No significant or material order has been passed
by the regulators or courts or tribunals impacting
the going concern status of the Company and its
future operations.

17. RISK MANAGEMENT

The Company has a robust business risk
management framework in place to identify
and evaluate all business risks. The Company
recognises risk management as a crucial
aspect of the Company's management and is
aware that identification and management of
risk effectively is instrumental in achieving its
corporate objectives.

The Company has identified the business risks,
and the business heads, who are termed as risk
owners, assess, monitor and manage these risks
on an ongoing basis. The risk owners assess the
identified risks and continually identify any new
risks that can affect the business. Different risks
such as technological, operational, maintenance
of quality, reputational, competition, geopolitical,
environmental, foreign exchange, financial,
human resource and legal compliances, among
others, are assessed on a continuous basis.

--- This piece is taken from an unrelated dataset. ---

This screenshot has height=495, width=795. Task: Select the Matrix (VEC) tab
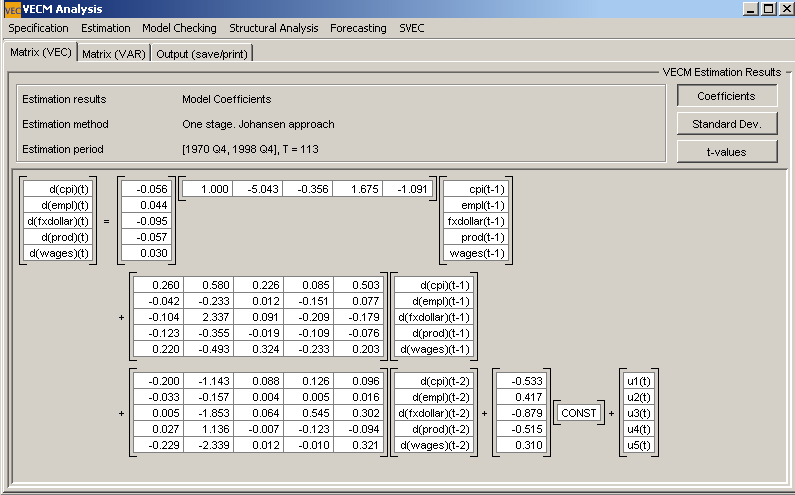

The risks mentioned in the risk register are
reviewed by the Risk Management Committee
at regular intervals to assess and mitigate the
risk from time to time. The findings of the Risk
Management Committee along with the actions
taken to mitigate the risks are sent to the Board
for its reference.

The strategies are reviewed, discussed and
allocation of appropriate resources is done as
and when necessary. The risk management
programme, internal control systems and
processes are monitored and updated on
an ongoing basis. A built-up mechanism has
been established to identify, measure, control,
monitor and report the risks. Business heads are
responsible for rolling out the risk assessment and
management plan within the organisation.

18. INTERNAL CONTROL SYSTEMS AND
THEIR ADEQUACY

The Company has an internal control system,
commensurate with the size, scale and complexity
of its operations. To maintain its objectivity and
independence, the Internal Audit function reports
to the Chairman of the Audit Committee of
the Board.

The Internal Audit Department monitors and
evaluates the efficacy and adequacy of the internal
control system in the Company, its compliance
with operating systems, accounting procedures
and policies at all locations of the Company and
its subsidiaries. Based on the report of internal
audit function, process owners undertake
corrective action in their respective areas and
thereby, strengthen the controls. Significant audit
observations and corrective actions thereon are
presented to the Audit Committee.

The Audit Committee actively reviews the
adequacy and effectiveness of the internal
control systems and suggests improvements
to strengthen them. The Company has a robust
management information system, which is an
integral part of the control mechanism.

Your Company implemented proper Internal
Financial Controls, and these financial controls
were adequate and effectively operated during
FY 2024-25.

19. KEY MANAGERIAL PERSONNEL

Pursuant to the provisions of Section 203 of the
Act, following were the Key Managerial Personnel
of the Company as on 31 March 2025:

Mr. Jai Hiremath, Executive Chairman (WTD)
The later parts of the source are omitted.